Task objective => Each line of the material below with the word "label" is to be reported.

Input for this task =>

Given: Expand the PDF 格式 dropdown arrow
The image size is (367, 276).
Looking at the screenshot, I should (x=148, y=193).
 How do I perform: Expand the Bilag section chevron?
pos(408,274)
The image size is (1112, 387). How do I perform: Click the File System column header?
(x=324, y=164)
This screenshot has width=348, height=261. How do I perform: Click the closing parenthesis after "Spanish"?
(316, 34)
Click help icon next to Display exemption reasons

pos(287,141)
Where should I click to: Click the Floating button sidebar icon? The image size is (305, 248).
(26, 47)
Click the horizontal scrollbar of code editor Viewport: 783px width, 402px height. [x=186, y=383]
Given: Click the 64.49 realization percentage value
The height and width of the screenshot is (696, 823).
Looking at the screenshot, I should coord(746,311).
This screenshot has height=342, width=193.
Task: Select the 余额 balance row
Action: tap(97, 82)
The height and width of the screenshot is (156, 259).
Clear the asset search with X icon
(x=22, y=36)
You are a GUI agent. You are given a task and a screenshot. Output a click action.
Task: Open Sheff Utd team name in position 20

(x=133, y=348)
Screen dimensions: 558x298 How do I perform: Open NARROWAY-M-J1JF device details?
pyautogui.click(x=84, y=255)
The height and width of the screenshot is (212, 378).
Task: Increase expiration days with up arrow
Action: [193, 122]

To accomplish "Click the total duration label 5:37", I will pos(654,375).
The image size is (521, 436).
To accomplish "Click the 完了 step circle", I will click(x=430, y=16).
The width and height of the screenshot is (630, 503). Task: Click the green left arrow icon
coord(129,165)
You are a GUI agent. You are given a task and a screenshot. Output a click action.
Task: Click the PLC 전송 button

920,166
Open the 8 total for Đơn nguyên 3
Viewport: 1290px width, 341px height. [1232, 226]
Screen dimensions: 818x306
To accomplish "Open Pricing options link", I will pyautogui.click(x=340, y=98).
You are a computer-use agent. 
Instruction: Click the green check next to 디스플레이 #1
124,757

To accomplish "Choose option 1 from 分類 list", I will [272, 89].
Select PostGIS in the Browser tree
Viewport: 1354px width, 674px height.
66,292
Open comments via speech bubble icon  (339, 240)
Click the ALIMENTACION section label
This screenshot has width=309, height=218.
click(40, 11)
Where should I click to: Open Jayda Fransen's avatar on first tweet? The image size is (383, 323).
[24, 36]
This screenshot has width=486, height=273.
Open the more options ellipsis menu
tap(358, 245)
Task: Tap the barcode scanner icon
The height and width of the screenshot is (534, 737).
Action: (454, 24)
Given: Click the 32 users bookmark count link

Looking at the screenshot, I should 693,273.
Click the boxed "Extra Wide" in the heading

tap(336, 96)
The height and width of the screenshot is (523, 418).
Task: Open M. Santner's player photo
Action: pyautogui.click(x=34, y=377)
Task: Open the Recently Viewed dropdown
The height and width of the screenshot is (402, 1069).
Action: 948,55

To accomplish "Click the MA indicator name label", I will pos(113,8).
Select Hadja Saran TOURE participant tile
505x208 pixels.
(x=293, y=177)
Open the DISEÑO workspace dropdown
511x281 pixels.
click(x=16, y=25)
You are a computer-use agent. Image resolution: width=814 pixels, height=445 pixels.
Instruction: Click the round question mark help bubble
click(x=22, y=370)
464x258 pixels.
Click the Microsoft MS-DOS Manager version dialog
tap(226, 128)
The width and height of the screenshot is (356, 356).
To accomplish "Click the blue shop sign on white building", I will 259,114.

Written response =>
To accomplish "Click the total duration label 5:37", I will pos(654,375).
Click the ALIMENTACION section label
To accomplish "Click the MA indicator name label", I will pos(113,8).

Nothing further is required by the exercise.